M2 macrophages are anti-inflammatory cells which need for their induction IL-4. M2 macrophages metabolism is markedly distinct from M1 macrophages due to their unbroken Krebs cycle, which after their activation is fuelled by upragulated glycolysis, glutaminolysis and fatty acid oxidation. How the fully operational Krebs cycle exactly translates to M2 macrophages functions is still poorly understood, but the upregulated pathways allow for production of intermediates (mainly acetyl-CoA and S-adenosyl methionine), which are needed for histone modifications of genes targeted by IL-4 signalling.

== Drug discovery ==
Immunometabolism is an area of growing drug discovery research investment in numerous areas of medicine, such as for example, in lessening the impact of age-related metabolic dysfunction and obesity on incidence of type 2 diabetes/ cardiovascular disease, cancer, as well as infectious diseases. In recent years, evidence suggests that immunometabolism is implicated in autoimmune disorders. The metabolic alterations on immune system regulation have provided unique insights into disease pathogenesis and development, as well as potential therapeutic targets.

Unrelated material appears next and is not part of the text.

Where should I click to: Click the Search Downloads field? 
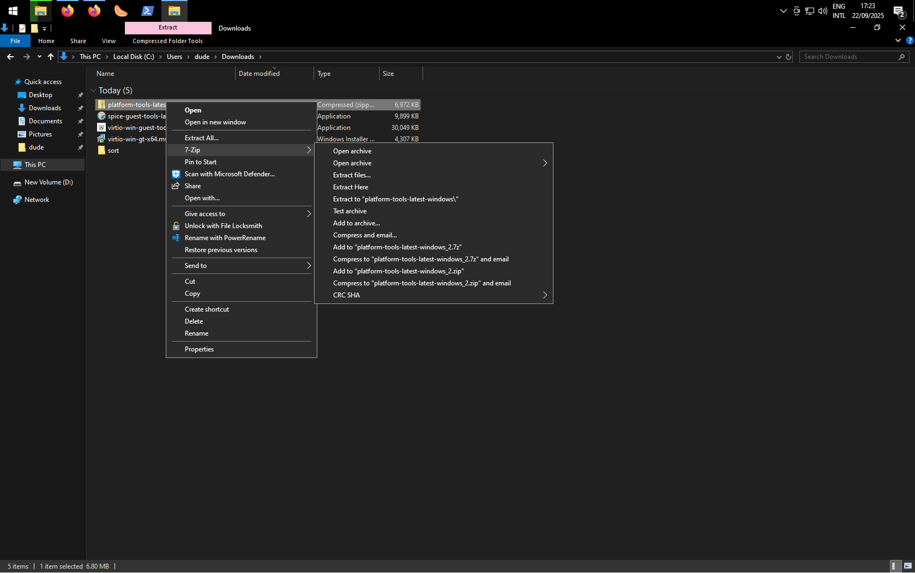pos(848,57)
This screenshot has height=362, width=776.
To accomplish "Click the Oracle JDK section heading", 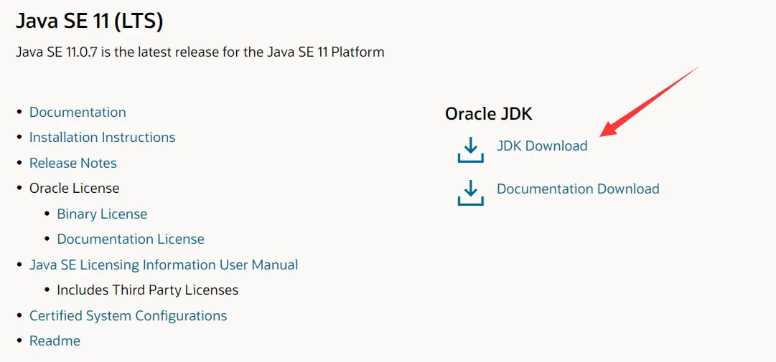I will pyautogui.click(x=489, y=114).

== Immunometabolism - from inflammation to sepsis ==

Sepsis-Related Immunometabolic Paralysis

Sepsis pathophysiology now includes immunometabolic paralysis, a condition marked by severe
abnormalities in cellular energy metabolism. This phenomenon affects both the acute and late stages
of the disease, playing a critical role in the immune response during sepsis.

Summary

A potentially fatal illness known as sepsis is brought on by the body's overreaction to an infection.
Although there is a strong inflammatory response during the early phase of sepsis,
immunometabolic paralysis may appear later on and is linked to a bad prognosis for the patient. Shih Chin Cheng and colleagues have conducted recent research that explores the complex interplay
between cellular metabolism and the immune response in sepsis.

Important Results

• 1. Transition from Oxidative Phosphorylation to Aerobic Glycolysis: The Warburg effect,
which occurs during the acute stage of sepsis, is characterized by a change from oxidative
phosphorylation to aerobic glycolysis. One of the key mechanisms in the first activation of
the host defense against infections is this metabolic change.

• 2. Impaired Energy Metabolism in Leukocytes: It was shown that patients experiencing acute
sepsis exhibited extensive impairments in cellular energy metabolism, which impacted
leukocyte glycolysis and oxidative metabolism. The ailment known as immunometabolic
paralysis is associated with a compromised capacity to react to secondary stimulus.

• 3. IFN-γ's Function in Restoring Glycolysis: Interferon-gamma, or IFN-γ, is being explored as a
possible treatment option IFN-γ therapy partially restored glycolysis, in tolerant
monocytes, as demonstrated by in vitro tests, demonstrating its ability to mitigate the
metabolic abnormalities linked to immunotolerance.

Therapeutic Implications

The work emphasizes how cellular metabolism in sepsis might be targeted therapeutically. Although
few medicines possessing metabolic-regulatory properties have been investigated, the study
emphasizes how important it is to comprehend and treat immunometabolic paralysis in order to
improve outcomes for individuals suffering from sepsis.

Conclusion

To sum up, the research conducted by Cheng and colleagues provides significant understanding of the
intricate relationship between immune response and cellular metabolism in sepsis. A crucial role for
immunometabolic paralysis—a condition marked by impaired energy metabolism—in the
development and cure of sepsis is revealed. It appears that more investigation and testing of
therapeutic approaches aimed at cellular metabolism will help to improve the management of sepsis.